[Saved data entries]
• • • • • • •

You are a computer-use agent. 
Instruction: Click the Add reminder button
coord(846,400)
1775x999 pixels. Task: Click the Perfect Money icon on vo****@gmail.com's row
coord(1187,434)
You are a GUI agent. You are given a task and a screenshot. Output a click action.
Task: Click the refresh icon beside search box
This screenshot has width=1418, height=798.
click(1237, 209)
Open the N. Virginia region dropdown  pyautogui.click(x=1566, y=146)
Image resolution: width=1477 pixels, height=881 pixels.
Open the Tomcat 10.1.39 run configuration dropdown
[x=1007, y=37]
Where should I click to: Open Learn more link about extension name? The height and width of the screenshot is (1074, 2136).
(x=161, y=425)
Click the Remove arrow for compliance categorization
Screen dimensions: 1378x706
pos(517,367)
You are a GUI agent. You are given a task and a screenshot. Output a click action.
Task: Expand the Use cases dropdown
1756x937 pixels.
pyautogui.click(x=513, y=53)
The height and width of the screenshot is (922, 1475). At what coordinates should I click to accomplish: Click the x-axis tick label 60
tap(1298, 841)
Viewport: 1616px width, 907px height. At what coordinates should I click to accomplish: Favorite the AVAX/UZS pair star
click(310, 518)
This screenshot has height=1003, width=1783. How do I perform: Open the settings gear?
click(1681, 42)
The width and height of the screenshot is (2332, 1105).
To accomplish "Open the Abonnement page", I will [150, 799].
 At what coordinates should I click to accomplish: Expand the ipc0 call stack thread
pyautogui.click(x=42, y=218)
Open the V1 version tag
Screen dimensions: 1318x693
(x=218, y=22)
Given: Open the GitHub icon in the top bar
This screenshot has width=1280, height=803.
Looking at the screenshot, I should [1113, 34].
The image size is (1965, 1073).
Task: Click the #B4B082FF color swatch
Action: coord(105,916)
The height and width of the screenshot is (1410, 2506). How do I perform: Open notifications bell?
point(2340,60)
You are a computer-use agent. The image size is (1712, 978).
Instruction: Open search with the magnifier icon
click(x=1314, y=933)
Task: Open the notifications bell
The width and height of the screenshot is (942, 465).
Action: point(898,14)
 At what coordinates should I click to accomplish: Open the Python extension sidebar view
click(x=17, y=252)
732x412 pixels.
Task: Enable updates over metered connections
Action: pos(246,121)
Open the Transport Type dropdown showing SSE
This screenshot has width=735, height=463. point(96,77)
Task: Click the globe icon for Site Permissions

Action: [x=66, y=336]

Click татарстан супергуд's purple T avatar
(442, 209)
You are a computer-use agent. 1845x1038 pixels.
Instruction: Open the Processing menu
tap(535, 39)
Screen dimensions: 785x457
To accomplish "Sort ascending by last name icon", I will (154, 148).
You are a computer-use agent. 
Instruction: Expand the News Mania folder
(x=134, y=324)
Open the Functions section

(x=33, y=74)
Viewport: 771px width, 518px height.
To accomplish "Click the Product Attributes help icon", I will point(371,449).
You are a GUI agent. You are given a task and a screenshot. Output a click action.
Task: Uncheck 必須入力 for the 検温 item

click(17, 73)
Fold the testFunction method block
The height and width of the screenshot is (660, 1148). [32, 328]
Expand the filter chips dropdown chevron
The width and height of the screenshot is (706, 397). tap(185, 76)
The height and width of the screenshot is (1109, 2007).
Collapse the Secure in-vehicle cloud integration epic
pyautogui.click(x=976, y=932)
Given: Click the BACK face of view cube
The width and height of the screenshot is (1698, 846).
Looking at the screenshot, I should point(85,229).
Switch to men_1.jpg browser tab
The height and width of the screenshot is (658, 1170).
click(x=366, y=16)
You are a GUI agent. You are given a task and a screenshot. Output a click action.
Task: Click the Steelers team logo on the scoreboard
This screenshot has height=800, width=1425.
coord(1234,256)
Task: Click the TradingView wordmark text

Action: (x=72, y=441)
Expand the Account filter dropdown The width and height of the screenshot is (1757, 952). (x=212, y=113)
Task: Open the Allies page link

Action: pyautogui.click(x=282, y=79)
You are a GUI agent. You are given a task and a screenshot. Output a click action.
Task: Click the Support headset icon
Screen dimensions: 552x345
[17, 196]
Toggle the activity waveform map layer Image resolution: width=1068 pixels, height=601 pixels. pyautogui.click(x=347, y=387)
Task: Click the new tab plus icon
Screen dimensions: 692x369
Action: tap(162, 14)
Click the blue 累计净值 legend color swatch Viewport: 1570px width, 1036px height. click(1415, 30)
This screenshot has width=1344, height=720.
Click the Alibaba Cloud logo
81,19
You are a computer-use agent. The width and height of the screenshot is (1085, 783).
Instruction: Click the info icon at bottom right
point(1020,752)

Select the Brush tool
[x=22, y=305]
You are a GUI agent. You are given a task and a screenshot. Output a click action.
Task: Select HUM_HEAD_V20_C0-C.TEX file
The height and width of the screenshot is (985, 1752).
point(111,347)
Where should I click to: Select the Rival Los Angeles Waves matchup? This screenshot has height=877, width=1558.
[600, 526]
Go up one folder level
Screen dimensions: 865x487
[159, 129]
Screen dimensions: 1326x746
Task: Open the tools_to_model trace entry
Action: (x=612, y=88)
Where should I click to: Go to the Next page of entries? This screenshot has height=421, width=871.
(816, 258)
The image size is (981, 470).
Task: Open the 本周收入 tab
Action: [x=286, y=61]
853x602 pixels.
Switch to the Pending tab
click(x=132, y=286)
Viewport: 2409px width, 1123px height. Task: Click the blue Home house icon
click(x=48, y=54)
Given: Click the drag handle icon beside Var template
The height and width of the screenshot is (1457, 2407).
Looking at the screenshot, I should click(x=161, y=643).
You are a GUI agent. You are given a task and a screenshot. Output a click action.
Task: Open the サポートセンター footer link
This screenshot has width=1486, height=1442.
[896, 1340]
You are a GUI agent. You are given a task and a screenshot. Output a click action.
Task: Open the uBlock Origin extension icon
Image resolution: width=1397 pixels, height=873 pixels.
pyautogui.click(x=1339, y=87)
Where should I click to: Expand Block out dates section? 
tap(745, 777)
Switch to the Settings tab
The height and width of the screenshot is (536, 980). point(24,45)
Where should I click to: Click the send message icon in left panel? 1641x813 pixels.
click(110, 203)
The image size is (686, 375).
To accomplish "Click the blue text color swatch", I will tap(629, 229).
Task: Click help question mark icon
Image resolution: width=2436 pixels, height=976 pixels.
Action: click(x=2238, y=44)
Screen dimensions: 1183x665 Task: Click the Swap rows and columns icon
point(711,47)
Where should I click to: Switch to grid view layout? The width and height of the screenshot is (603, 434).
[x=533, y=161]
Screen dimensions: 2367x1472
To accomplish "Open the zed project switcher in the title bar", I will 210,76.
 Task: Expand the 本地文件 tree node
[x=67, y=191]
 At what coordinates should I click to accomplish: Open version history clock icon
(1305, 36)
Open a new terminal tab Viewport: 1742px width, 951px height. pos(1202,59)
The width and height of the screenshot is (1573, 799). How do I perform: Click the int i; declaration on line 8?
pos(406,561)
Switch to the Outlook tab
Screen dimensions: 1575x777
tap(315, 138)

• • • • • • •

*Task to carry out*. This exercise requires the entries above to be restated exactly.

*Answer to the problem*.
You are a computer-use agent. 
Instruction: Click the Add reminder button
coord(846,400)
1775x999 pixels. Task: Click the Perfect Money icon on vo****@gmail.com's row
coord(1187,434)
You are a GUI agent. You are given a task and a screenshot. Output a click action.
Task: Click the refresh icon beside search box
This screenshot has width=1418, height=798.
click(1237, 209)
Open the N. Virginia region dropdown  pyautogui.click(x=1566, y=146)
Image resolution: width=1477 pixels, height=881 pixels.
Open the Tomcat 10.1.39 run configuration dropdown
[x=1007, y=37]
Where should I click to: Open Learn more link about extension name? The height and width of the screenshot is (1074, 2136).
(x=161, y=425)
Click the Remove arrow for compliance categorization
Screen dimensions: 1378x706
pos(517,367)
You are a GUI agent. You are given a task and a screenshot. Output a click action.
Task: Expand the Use cases dropdown
1756x937 pixels.
pyautogui.click(x=513, y=53)
The height and width of the screenshot is (922, 1475). At what coordinates should I click to accomplish: Click the x-axis tick label 60
tap(1298, 841)
Viewport: 1616px width, 907px height. At what coordinates should I click to accomplish: Favorite the AVAX/UZS pair star
click(310, 518)
This screenshot has height=1003, width=1783. How do I perform: Open the settings gear?
click(1681, 42)
The width and height of the screenshot is (2332, 1105).
To accomplish "Open the Abonnement page", I will [150, 799].
 At what coordinates should I click to accomplish: Expand the ipc0 call stack thread
pyautogui.click(x=42, y=218)
Open the V1 version tag
Screen dimensions: 1318x693
(x=218, y=22)
Given: Open the GitHub icon in the top bar
This screenshot has width=1280, height=803.
Looking at the screenshot, I should [1113, 34].
The image size is (1965, 1073).
Task: Click the #B4B082FF color swatch
Action: coord(105,916)
The height and width of the screenshot is (1410, 2506). How do I perform: Open notifications bell?
point(2340,60)
You are a computer-use agent. The image size is (1712, 978).
Instruction: Open search with the magnifier icon
click(x=1314, y=933)
Task: Open the notifications bell
The width and height of the screenshot is (942, 465).
Action: point(898,14)
 At what coordinates should I click to accomplish: Open the Python extension sidebar view
click(x=17, y=252)
732x412 pixels.
Task: Enable updates over metered connections
Action: pos(246,121)
Open the Transport Type dropdown showing SSE
This screenshot has width=735, height=463. point(96,77)
Task: Click the globe icon for Site Permissions

Action: [x=66, y=336]

Click татарстан супергуд's purple T avatar
(442, 209)
You are a computer-use agent. 1845x1038 pixels.
Instruction: Open the Processing menu
tap(535, 39)
Screen dimensions: 785x457
To accomplish "Sort ascending by last name icon", I will (154, 148).
You are a computer-use agent. 
Instruction: Expand the News Mania folder
(x=134, y=324)
Open the Functions section

(x=33, y=74)
Viewport: 771px width, 518px height.
To accomplish "Click the Product Attributes help icon", I will point(371,449).
You are a GUI agent. You are given a task and a screenshot. Output a click action.
Task: Uncheck 必須入力 for the 検温 item

click(17, 73)
Fold the testFunction method block
The height and width of the screenshot is (660, 1148). [32, 328]
Expand the filter chips dropdown chevron
The width and height of the screenshot is (706, 397). tap(185, 76)
The height and width of the screenshot is (1109, 2007).
Collapse the Secure in-vehicle cloud integration epic
pyautogui.click(x=976, y=932)
Given: Click the BACK face of view cube
The width and height of the screenshot is (1698, 846).
Looking at the screenshot, I should point(85,229).
Switch to men_1.jpg browser tab
The height and width of the screenshot is (658, 1170).
click(x=366, y=16)
You are a GUI agent. You are given a task and a screenshot. Output a click action.
Task: Click the Steelers team logo on the scoreboard
This screenshot has height=800, width=1425.
coord(1234,256)
Task: Click the TradingView wordmark text

Action: (x=72, y=441)
Expand the Account filter dropdown The width and height of the screenshot is (1757, 952). (x=212, y=113)
Task: Open the Allies page link

Action: pyautogui.click(x=282, y=79)
You are a GUI agent. You are given a task and a screenshot. Output a click action.
Task: Click the Support headset icon
Screen dimensions: 552x345
[17, 196]
Toggle the activity waveform map layer Image resolution: width=1068 pixels, height=601 pixels. pyautogui.click(x=347, y=387)
Task: Click the new tab plus icon
Screen dimensions: 692x369
Action: tap(162, 14)
Click the blue 累计净值 legend color swatch Viewport: 1570px width, 1036px height. click(1415, 30)
This screenshot has width=1344, height=720.
Click the Alibaba Cloud logo
81,19
You are a computer-use agent. The width and height of the screenshot is (1085, 783).
Instruction: Click the info icon at bottom right
point(1020,752)

Select the Brush tool
[x=22, y=305]
You are a GUI agent. You are given a task and a screenshot. Output a click action.
Task: Select HUM_HEAD_V20_C0-C.TEX file
The height and width of the screenshot is (985, 1752).
point(111,347)
Where should I click to: Select the Rival Los Angeles Waves matchup? This screenshot has height=877, width=1558.
[600, 526]
Go up one folder level
Screen dimensions: 865x487
[159, 129]
Screen dimensions: 1326x746
Task: Open the tools_to_model trace entry
Action: (x=612, y=88)
Where should I click to: Go to the Next page of entries? This screenshot has height=421, width=871.
(816, 258)
The image size is (981, 470).
Task: Open the 本周收入 tab
Action: [x=286, y=61]
853x602 pixels.
Switch to the Pending tab
click(x=132, y=286)
Viewport: 2409px width, 1123px height. Task: Click the blue Home house icon
click(x=48, y=54)
Given: Click the drag handle icon beside Var template
The height and width of the screenshot is (1457, 2407).
Looking at the screenshot, I should click(x=161, y=643).
You are a GUI agent. You are given a task and a screenshot. Output a click action.
Task: Open the サポートセンター footer link
This screenshot has width=1486, height=1442.
[896, 1340]
You are a GUI agent. You are given a task and a screenshot. Output a click action.
Task: Open the uBlock Origin extension icon
Image resolution: width=1397 pixels, height=873 pixels.
pyautogui.click(x=1339, y=87)
Where should I click to: Expand Block out dates section? 
tap(745, 777)
Switch to the Settings tab
The height and width of the screenshot is (536, 980). point(24,45)
Where should I click to: Click the send message icon in left panel? 1641x813 pixels.
click(110, 203)
The image size is (686, 375).
To accomplish "Click the blue text color swatch", I will tap(629, 229).
Task: Click help question mark icon
Image resolution: width=2436 pixels, height=976 pixels.
Action: click(x=2238, y=44)
Screen dimensions: 1183x665 Task: Click the Swap rows and columns icon
point(711,47)
Where should I click to: Switch to grid view layout? The width and height of the screenshot is (603, 434).
[x=533, y=161]
Screen dimensions: 2367x1472
To accomplish "Open the zed project switcher in the title bar", I will 210,76.
 Task: Expand the 本地文件 tree node
[x=67, y=191]
 At what coordinates should I click to accomplish: Open version history clock icon
(1305, 36)
Open a new terminal tab Viewport: 1742px width, 951px height. pos(1202,59)
The width and height of the screenshot is (1573, 799). How do I perform: Click the int i; declaration on line 8?
pos(406,561)
Switch to the Outlook tab
Screen dimensions: 1575x777
tap(315, 138)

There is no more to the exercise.